__To do__:
Return all lines of the data in which the string "agent" occurs.

************

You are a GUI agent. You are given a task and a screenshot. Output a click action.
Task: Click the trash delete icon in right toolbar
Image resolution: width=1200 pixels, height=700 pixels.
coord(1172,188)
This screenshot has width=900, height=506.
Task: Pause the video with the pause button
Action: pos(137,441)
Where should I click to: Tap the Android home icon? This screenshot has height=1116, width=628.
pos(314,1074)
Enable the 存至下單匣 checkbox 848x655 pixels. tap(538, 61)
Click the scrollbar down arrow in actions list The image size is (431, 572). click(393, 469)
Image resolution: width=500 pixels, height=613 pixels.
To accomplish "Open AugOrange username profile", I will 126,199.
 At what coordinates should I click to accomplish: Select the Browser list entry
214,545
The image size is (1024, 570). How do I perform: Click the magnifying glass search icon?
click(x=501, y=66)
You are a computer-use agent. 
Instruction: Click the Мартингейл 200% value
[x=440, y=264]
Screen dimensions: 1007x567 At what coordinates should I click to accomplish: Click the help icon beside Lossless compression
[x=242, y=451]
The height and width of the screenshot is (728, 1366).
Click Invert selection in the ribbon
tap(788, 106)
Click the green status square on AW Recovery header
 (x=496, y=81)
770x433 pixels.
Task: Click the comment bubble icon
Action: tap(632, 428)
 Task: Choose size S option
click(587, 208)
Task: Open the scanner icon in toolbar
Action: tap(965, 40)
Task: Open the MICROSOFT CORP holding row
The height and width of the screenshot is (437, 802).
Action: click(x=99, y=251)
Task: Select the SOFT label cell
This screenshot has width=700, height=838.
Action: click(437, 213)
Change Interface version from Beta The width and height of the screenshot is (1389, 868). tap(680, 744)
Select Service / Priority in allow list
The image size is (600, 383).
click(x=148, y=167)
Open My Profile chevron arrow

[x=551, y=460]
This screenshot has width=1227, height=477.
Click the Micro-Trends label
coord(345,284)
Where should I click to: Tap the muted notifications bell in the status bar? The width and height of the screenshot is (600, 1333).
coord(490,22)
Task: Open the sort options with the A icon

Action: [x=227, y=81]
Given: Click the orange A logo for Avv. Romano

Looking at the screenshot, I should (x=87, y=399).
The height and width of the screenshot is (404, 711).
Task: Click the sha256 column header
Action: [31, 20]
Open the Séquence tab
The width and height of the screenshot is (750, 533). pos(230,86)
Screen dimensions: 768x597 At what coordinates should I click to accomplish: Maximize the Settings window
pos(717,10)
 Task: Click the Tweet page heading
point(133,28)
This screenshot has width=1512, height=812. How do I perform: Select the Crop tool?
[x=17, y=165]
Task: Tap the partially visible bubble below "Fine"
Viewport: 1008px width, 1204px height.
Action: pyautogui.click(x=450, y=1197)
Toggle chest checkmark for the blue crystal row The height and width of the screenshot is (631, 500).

************

__Answer section__:
You are a GUI agent. You are given a task and a screenshot. Output a click action.
You are a computer-use agent. 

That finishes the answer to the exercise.